Bev looked at her father through the glass as he picked at the black beans on his plate with his fingers. “Nicest person in the family?”

“You’re a chronic do-gooder,” Andy said, laughing. “I can just imagine you in management, going around trying to make everybody feel good about themselves. Nobody would get any work done. They’d walk all over you, Bev.”

She swung away from the restaurant so her father couldn’t see how angry she was. “Maybe Grandfather did leave Fite to me for a reason,” she said in the voice she would use with the most difficult, ignorant, obstinate five-year-old. “Maybe it wasn’t just to teach Ellen a lesson. Maybe he wanted me to get in there and change the whole feel of the place. Me, the stupid nice one. Why is that impossible?”

“Because it contradicts absolutely everything we know about him?”

“They need me.” She took a deep breath. “You know, when I visited, there was a grown woman crying in the bathroom?”

“Better than at her desk,” Andy replied.

“See? That’s why he didn’t leave it to you. What kind of attitude is that?”

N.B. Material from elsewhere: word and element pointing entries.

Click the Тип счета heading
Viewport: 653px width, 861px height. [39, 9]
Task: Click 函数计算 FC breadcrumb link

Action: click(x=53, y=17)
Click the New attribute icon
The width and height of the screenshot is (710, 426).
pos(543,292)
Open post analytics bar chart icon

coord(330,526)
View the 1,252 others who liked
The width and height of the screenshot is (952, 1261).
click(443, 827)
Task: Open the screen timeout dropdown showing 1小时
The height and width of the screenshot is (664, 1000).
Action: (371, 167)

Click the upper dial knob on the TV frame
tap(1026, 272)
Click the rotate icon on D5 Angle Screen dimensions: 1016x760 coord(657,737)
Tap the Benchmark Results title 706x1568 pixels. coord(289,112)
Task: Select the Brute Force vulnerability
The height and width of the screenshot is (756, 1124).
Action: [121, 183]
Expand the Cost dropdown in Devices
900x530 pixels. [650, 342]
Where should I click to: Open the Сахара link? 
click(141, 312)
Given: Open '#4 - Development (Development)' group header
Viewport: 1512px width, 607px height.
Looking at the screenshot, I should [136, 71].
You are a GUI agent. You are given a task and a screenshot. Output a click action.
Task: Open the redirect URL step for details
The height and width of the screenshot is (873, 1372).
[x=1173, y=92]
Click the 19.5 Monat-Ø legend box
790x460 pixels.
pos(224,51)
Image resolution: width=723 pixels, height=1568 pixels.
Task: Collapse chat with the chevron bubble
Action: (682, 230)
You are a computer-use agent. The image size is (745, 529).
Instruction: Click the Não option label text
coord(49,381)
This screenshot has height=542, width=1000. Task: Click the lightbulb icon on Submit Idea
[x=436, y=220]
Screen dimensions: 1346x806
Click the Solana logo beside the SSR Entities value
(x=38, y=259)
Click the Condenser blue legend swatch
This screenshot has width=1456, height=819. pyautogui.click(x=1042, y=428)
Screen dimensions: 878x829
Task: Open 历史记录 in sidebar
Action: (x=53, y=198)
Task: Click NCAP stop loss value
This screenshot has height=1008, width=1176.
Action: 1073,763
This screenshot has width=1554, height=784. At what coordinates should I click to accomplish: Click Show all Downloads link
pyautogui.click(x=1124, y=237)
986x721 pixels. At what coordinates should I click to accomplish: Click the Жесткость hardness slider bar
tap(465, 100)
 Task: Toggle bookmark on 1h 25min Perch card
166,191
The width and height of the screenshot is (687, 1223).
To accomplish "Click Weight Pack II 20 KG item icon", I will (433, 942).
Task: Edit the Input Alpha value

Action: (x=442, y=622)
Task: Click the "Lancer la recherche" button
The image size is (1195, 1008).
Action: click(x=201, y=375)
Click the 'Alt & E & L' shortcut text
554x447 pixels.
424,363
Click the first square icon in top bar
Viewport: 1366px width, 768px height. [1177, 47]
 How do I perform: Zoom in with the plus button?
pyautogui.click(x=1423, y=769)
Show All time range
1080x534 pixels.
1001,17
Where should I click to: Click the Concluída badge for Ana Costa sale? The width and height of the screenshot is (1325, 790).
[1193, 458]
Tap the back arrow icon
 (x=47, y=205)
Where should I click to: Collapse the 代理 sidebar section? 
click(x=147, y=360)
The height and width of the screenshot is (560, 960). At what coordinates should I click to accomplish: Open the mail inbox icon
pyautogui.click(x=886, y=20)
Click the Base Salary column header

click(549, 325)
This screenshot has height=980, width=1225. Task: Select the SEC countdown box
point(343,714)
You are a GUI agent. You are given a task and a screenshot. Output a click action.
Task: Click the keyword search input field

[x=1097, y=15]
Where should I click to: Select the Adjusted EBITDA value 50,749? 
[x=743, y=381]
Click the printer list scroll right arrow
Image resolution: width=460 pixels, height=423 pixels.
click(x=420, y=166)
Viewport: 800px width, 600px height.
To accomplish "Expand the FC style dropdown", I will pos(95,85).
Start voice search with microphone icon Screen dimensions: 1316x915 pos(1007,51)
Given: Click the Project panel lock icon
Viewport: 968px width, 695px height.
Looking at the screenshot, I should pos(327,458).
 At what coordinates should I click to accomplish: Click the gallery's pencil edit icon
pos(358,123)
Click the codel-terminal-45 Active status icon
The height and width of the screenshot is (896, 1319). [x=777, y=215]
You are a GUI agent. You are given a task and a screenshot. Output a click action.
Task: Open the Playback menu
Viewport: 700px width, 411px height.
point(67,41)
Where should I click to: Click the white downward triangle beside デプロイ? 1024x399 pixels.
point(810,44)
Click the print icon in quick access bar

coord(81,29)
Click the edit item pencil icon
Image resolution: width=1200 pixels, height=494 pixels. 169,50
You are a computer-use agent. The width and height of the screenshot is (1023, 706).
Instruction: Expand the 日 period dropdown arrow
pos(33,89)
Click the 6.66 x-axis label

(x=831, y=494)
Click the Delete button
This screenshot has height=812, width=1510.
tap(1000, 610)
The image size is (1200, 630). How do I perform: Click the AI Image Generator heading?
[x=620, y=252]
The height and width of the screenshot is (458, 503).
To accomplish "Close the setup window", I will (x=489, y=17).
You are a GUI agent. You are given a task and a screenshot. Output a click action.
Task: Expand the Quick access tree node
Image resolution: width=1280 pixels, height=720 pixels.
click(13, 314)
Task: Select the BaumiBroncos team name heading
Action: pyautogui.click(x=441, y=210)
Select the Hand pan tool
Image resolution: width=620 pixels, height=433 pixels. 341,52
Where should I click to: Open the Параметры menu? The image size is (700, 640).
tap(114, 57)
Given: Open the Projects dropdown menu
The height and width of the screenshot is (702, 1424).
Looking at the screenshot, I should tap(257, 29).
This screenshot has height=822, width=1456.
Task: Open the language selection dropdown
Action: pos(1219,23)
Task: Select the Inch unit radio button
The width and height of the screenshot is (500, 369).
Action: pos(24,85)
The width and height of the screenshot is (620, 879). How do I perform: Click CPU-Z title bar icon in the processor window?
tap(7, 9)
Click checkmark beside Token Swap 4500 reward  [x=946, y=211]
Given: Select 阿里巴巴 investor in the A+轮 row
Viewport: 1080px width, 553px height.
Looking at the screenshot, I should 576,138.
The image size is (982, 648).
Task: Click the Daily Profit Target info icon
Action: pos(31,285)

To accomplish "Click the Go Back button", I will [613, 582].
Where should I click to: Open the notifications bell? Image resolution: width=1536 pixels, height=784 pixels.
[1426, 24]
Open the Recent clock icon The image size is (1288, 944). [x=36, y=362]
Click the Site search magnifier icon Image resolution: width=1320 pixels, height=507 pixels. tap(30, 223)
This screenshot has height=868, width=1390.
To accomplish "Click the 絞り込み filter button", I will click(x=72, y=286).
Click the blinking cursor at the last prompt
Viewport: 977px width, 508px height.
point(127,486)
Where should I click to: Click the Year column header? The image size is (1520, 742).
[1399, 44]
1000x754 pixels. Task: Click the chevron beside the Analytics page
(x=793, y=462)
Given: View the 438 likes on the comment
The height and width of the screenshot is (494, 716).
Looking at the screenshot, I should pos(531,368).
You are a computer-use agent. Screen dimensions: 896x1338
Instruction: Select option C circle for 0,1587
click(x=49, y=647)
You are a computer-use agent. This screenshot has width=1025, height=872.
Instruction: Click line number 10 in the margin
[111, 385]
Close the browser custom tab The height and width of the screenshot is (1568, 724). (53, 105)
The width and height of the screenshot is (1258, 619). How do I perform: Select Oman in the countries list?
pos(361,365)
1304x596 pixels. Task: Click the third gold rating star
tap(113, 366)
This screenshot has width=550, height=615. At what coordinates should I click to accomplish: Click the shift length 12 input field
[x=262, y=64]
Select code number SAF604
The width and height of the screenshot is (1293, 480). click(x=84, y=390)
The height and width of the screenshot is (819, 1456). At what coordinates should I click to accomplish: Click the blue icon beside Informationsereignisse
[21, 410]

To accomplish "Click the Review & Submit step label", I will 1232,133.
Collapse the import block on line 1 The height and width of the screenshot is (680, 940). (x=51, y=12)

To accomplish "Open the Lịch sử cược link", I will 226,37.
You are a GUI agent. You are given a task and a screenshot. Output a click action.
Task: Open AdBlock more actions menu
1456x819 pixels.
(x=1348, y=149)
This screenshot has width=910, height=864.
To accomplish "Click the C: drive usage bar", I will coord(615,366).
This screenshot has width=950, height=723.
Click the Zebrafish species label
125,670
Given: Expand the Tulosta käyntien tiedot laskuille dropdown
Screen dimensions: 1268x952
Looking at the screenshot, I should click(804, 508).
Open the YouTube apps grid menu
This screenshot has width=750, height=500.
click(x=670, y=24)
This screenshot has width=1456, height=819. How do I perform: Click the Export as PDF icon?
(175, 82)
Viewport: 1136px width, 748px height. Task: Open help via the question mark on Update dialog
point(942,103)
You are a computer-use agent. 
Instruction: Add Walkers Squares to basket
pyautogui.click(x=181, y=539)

“A realistic one,” he said. “You have no idea how hard it is to manage people. Real people, not miniature ones.”

“Do the people who work for you cry in the bathroom?”

“How the hell would I know? So long as they don’t take too long, it’s none of my business.”

“But it is,” she said. “They’ll work better if they’re happy.”

“Oh yeah? You’ve got studies to prove that?”

She glared at a parked SUV. “I bet there are.”

“So you think you’re up for that?” he said. “Completely transform a corporate culture? One devoted to fitness, you crazy person? This from a girl who forged a doctor’s note to get out of P.E. In fifth grade. What, kickball was too hard?”

That was the only time she’d ever been caught. “You try running the six-hundred-yard dash with brand-new C-cup breasts and no bra.”